In light of the foregoing, what is needed is a way to simplify the components and assembling of various scale models in a manufacturers scale model product line.

SUMMARY OF THE INVENTION

An aspect of the present invention is to provide an apparatus for an electronic weighing scale, which includes a battery housing, a printed circuit board (PCB) and a display. The PCB or display is fastened to the battery housing. The PCB and display are powered by the battery housing and are operatively connected for providing a signal to the display.

Another aspect of the present invention may include a modular apparatus for an electronic weighing scale. The modular apparatus includes a PCB fastened to a display. The PCB is adapted to accommodate a number of displays of varying sizes and/or fastener locations.

A further aspect of the invention is to provide the scale with a base and a platform. The platform has a window for viewing the display. The features of the window are variable to accommodate a number of displays for various scale models.

Another aspect of the invention is to provide a method for assembling an electronic weighing scale. The method includes the selection of a scale model. A printed circuit board (PCB) is assembled to a scale base.
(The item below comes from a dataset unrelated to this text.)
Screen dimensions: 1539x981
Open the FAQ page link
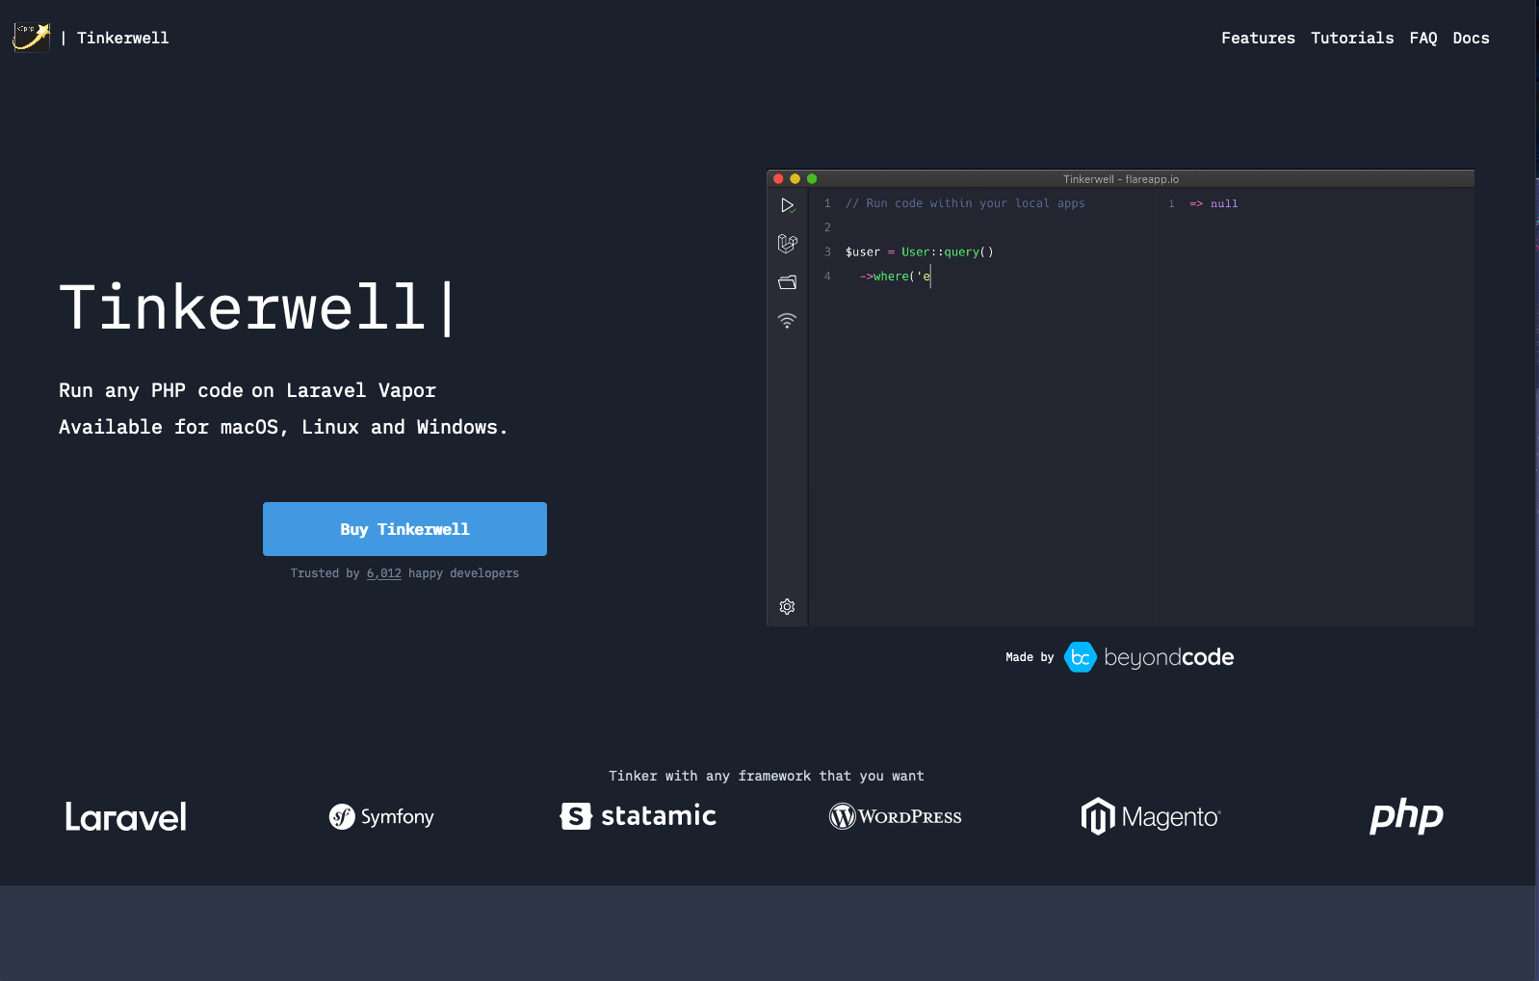coord(1422,38)
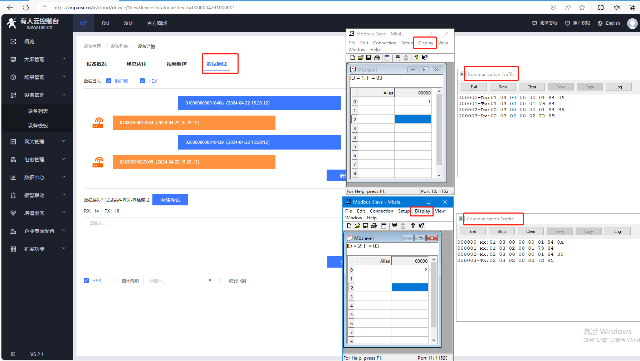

A display is selected for the scale model, and the display is assembled to the PCB.

The above aspects and other aspects, objects, features and advantages of the present invention are readily apparent from the following detailed description of the embodiments of the present invention when taken in connection with the accompanying drawings.

BRIEF DESCRIPTION OF THE DRAWINGS

FIG. 1 is a top plan view of an electronic scale in accordance with the teachings of the present invention;

FIG. 2 is a top plan view of the electronic scale of FIG. 1, illustrated with a cover removed therefrom;

FIG. 3 is a top plan view of the electronic scale of FIG. 1, illustrated with a platform removed therefrom;

FIG. 4 is an enlarged partially exploded perspective view of a modular apparatus of the electronic scale of FIG. 1;

FIG. 5 is an enlarged partially exploded perspective view of an alternative modular apparatus for an electronic scale in accordance with the teachings of the present invention;

FIG. 6 is an enlarged perspective view of another alternative embodiment modular apparatus in accordance with the teachings of the present invention; and

FIG. 7 is a block diagram of a method for assembling an electronic weighing scale.

DETAILED DESCRIPTION OF EMBODIMENTS OF THE INVENTION

With reference now to FIG. 1, an electronic scale is illustrated in accordance with the teachings of the present invention, and is referenced generally by numeral 10. The electronic scale 10, as viewed from above, includes a platform cover 12 having a generally planar top surface 14 for receiving an object thereon, such as feet of a user. Accordingly, the top surface 14 may be provided with tread 16 for enhancing the traction thereupon. The platform cover 12 includes downward extending sidewalls 18 for covering the underlying structural components of the electronic scale 10 and any otherwise exposed operational components of the electronic scale 10.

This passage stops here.